Barkhurdarpur is a village in Chhatoh block of Rae Bareli district, Uttar Pradesh, India. It is located 12 km from Jais, the nearest town. As of 2011, Barkhurdarpur has a population of 1,642 people, in 299 households. It has one primary school and no healthcare facilities. It belongs to the nyaya panchayat of Ashrafpur.

The 1951 census recorded Barkhurdarpur as comprising 1 hamlet, with a total population of 668 people (317 male and 351 female), in 159 households and 154 physical houses. The area of the village was given as 442 acres. 21 residents were literate, all male. The village was listed as belonging to the pargana of Rokha and the thana of Nasirabad.

The 1961 census recorded Barkhurdarpur as comprising 1 hamlet, with a total population of 733 people (347 male and 386 female), in 155 households and 149 physical houses.
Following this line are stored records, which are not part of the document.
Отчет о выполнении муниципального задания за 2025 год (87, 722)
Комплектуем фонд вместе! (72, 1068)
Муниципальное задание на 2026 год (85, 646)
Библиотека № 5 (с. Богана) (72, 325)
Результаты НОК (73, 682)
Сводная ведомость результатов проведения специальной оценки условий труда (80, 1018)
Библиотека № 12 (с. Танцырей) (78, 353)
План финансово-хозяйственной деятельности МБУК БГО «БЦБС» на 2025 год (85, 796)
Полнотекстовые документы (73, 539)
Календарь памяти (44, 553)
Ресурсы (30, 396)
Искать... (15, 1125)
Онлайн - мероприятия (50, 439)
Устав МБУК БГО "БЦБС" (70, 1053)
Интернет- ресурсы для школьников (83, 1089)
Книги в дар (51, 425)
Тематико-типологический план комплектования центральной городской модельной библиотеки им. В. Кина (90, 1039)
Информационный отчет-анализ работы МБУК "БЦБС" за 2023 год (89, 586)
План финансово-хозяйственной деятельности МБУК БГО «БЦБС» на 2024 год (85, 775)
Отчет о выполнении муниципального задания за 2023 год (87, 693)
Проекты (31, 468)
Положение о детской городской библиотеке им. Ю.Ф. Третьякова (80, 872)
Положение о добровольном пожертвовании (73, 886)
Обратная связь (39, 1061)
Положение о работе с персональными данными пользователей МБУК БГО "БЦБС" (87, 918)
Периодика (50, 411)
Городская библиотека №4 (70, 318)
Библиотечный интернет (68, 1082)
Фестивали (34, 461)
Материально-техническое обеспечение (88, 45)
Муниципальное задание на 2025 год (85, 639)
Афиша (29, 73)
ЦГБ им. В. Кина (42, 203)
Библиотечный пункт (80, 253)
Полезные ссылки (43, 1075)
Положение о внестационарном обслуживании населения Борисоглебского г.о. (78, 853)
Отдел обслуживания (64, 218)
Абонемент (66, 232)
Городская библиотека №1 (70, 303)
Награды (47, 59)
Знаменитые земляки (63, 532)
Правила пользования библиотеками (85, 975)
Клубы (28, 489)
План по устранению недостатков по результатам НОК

The area of the village was given as 442 acres and it had a post office at that point.

The 1981 census recorded Barkhurdarpur as having a population of 1,043 people, in 300 households, and having an area of 178.87 hectares. The main staple foods were listed as wheat and rice.

The 1991 census recorded Barkhurdarpur as having a total population of 1,428 people (747 male and 681 female), in 230 households and 230 physical houses. The area of the village was listed as 179 hectares. Members of the 0-6 age group numbered 273, or 19.1% of the total; this group was 53% male (145) and 47% female (128). Members of scheduled castes made up 12.5% of the village's population, while no members of scheduled tribes were recorded. The literacy rate of the village was 19% (256 men and 27 women). 603 people were classified as main workers (434 men and 169 women), while 5 people were classified as marginal workers (all women); the remaining 820 residents were non-workers. The breakdown of main workers by employment category was as follows: 531 cultivators (i.e. people who owned or leased their own land); 4 agricultural labourers (i.e. people who worked someone else's land in return for payment); 2 workers in livestock, forestry, fishing, hunting, plantations, orchards, etc.; 0 in mining and quarrying; 2 household industry workers; 25 workers employed in other manufacturing, processing, service, and repair roles; 0 construction workers; 11 employed in trade and commerce; 6 employed in transport, storage, and communications; and 22 in other services.